Top officials of the Social Security Administration are privately predicting that sharply rising caseloads and expected budgetary restrictions will force them to cut services significantly this year.

Officials say their top priority will be getting the monthly Social Security checks out on time to the 42 million people who already receive benefits of one kind or another.

But everything else will take longer, from delays in changing a recipient’s address to adjusting the check of a retired person who works part time or handling the application of a blind person who lost his job in the recession and qualifies for a special welfare program.

Advertisement

Internal agency documents predict that processing time for disability claims will rise from three months to six months. Backlogs for retirement claims and for a special welfare program covering poor aged or blind people already have increased.

The warnings about cutbacks in services are contained in internal documents that the agency has prepared to help it argue its case before the Office of Management and Budget, which is pressing officials there to hold spending down.

The agency said it expects to encounter serious problems even if it receives the full 9% increase recommended in the fiscal 1992 budget that was submitted by President Bush on Feb. 4.

But it may receive a far smaller increase because the Social Security Administration will be in direct competition with all other domestic programs under the spending restrictions contained in last year’s budget agreement between the White House and Congress.

White House officials contend that the Social Security Administration has more than enough money to do its job.
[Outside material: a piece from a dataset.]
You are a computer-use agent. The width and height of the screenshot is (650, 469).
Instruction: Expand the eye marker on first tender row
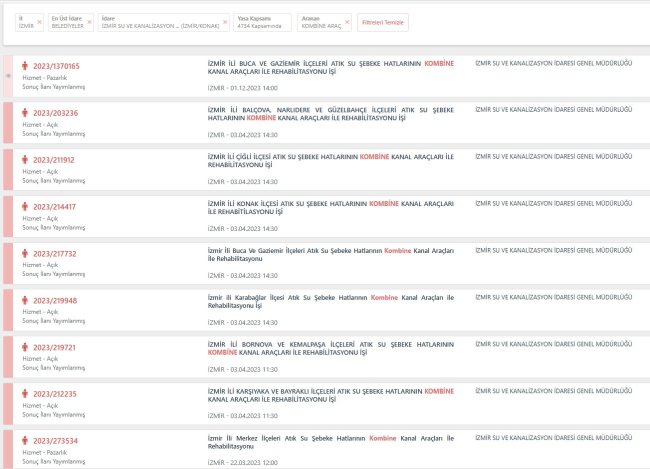coord(8,76)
Over the last 2 1/2 years, there has been a hefty increase in its administrative budget, which has climbed to $4.5 billion for the new fiscal year from $3.7 billion in 1989.
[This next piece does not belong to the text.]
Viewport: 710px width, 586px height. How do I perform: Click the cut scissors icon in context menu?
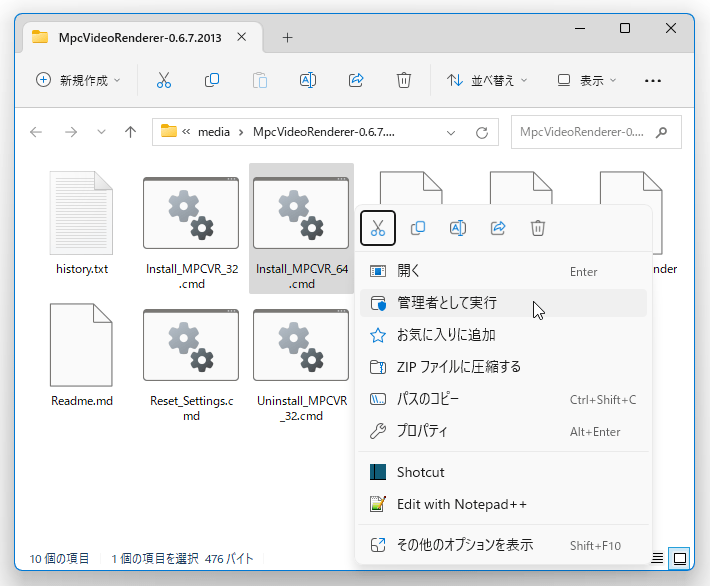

“Their appetite is insatiable,” an official complained.

The documents forecast sharply increasing caseloads:

--Pending claims for retirement and survivors’ benefits rose to 81,470 at the end of December, up from 70,588 a year earlier.

Advertisement

--Pending disability claims jumped to 253,240, an 18% rise.

--Supplemental security income, a special program for poor aged, blind or disabled people, had 306,000 claims pending in field offices, a rise of 34%. It now takes 18 days to process an SSI case, up from 14 days a year ago.

“Claims-processing times for disability cases will increase from three to six months,” said an agency budget report obtained by The Times. The number of disability cases awaiting action could soar to 553,000 by the start of fiscal 1992 on Oct. 1.

The recession also is contributing to the backlog. The “number of disability claims filed increases as we enter a period of economic slowdown,” the report said.

“As jobs disappear from the national economy, those persons who are disabled and working also lose their jobs and tend to file for disability benefits,” the report noted.

Budget stringency will present “a real challenge to all managers and employees” at the agency, Social Security Commissioner Gwendolyn S. King said in an interview.

“We will keep the priority on benefits--people are entitled to get their checks in a timely way,” she said. “Other things will take longer.”

Advertisement

Some local managers say service has already declined noticeably.

For example, the Fall River, Mass., office no longer sends field workers to senior citizens’ centers and apartment complexes to seek people who may be eligible for retirement or survivors’ benefits but do not understand the programs.

In the office itself, “we resort to stopgap measures, like having people fill out the forms themselves,” district manager Donald Singewald said.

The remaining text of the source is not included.